• [PROBLEM DESCRIPTION] In the entries that follow, find every line containing "Given" and copy it.

• [RECORDS SUPPLIED]
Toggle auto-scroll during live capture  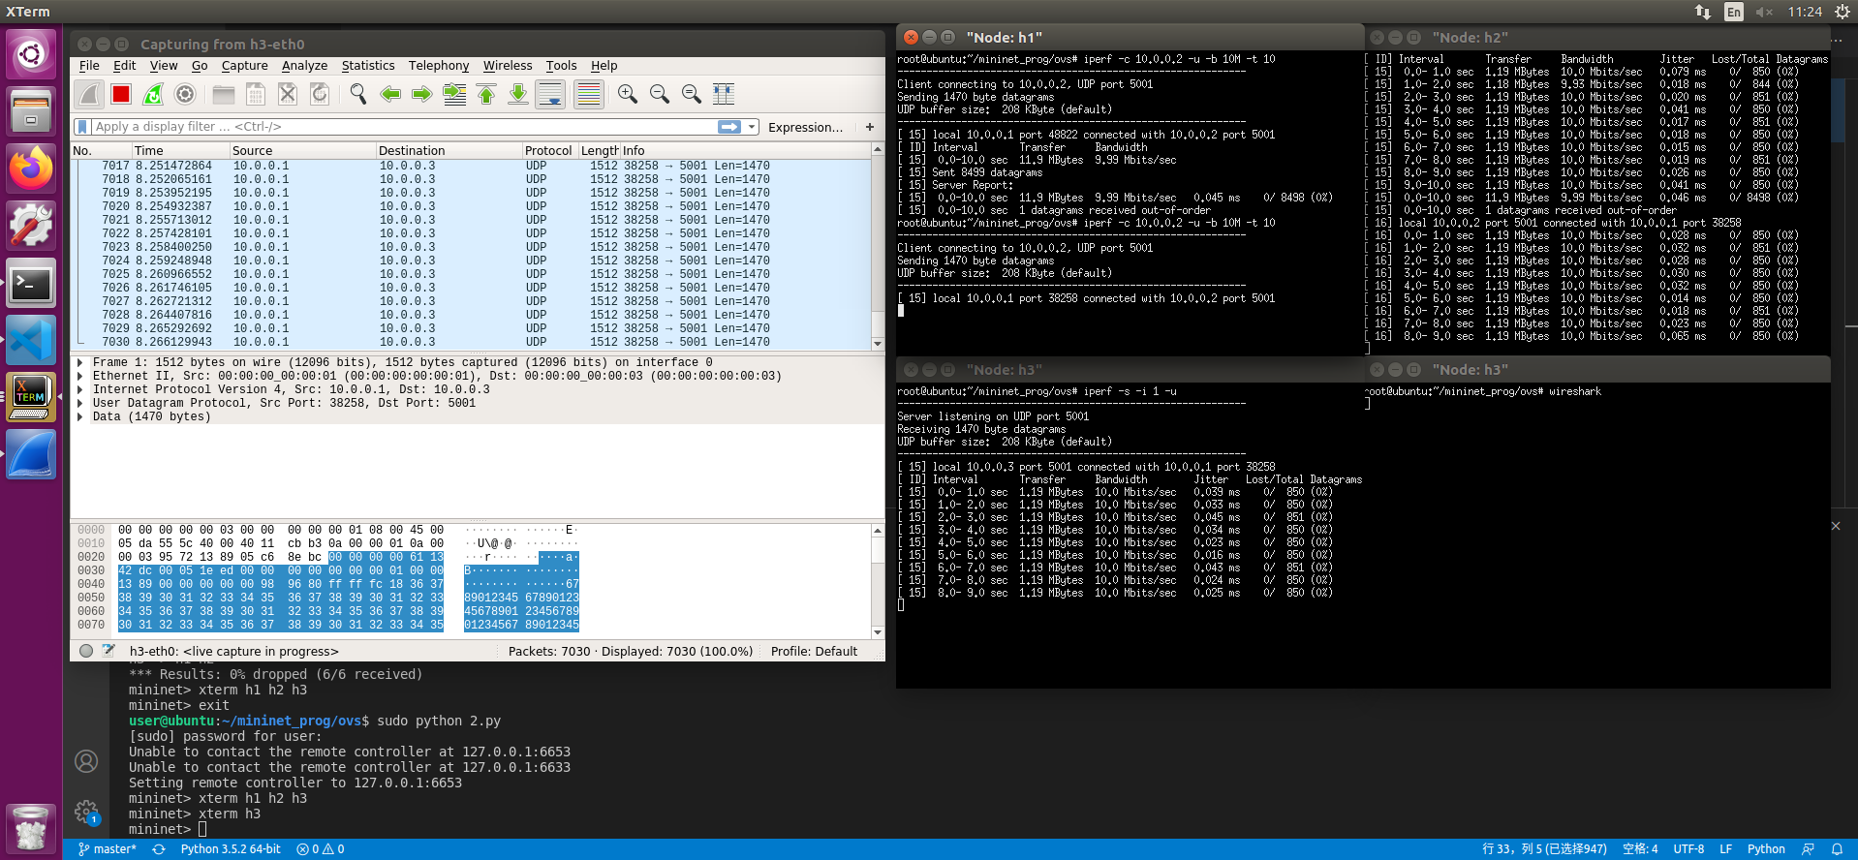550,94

* * *

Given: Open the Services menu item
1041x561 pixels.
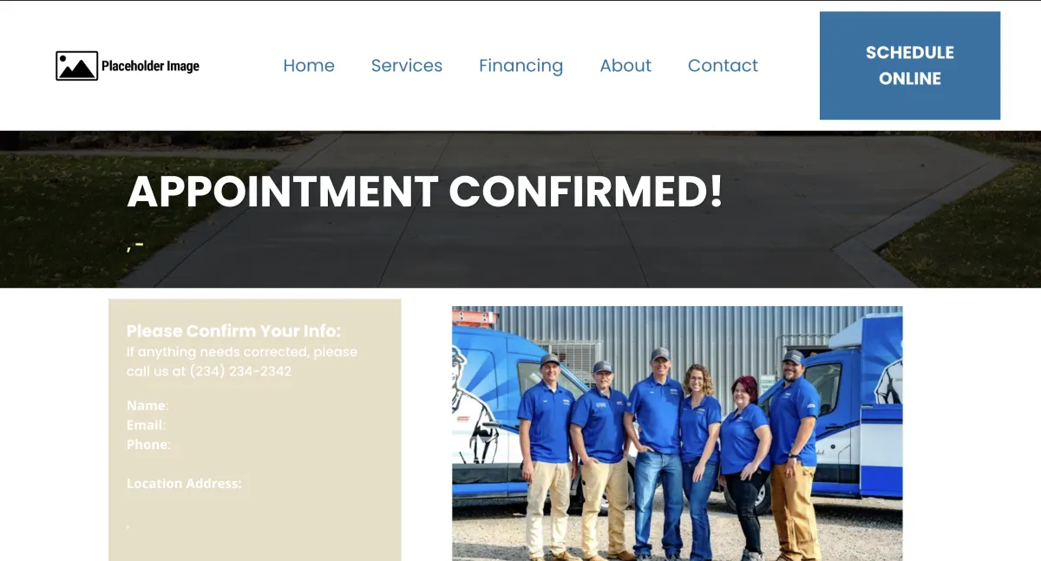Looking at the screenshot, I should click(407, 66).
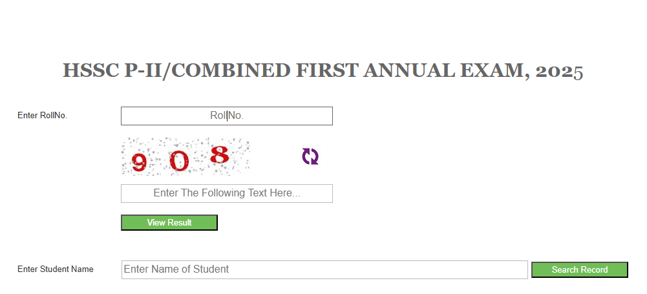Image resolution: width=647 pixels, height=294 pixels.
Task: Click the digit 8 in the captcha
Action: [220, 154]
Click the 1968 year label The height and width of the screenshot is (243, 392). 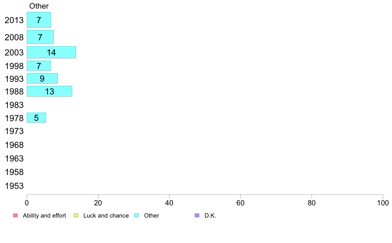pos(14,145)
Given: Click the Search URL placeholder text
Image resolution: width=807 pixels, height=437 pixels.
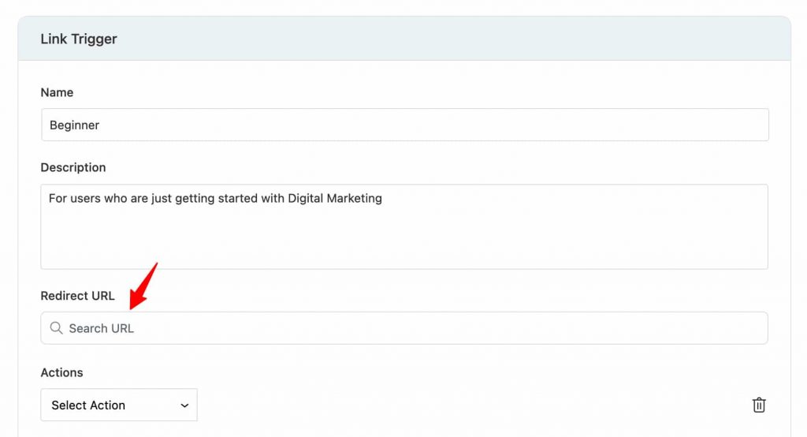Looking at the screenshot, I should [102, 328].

• [ANSWER TO THIS TASK]
Given: Open the Services menu item
Given: Click the Search URL placeholder text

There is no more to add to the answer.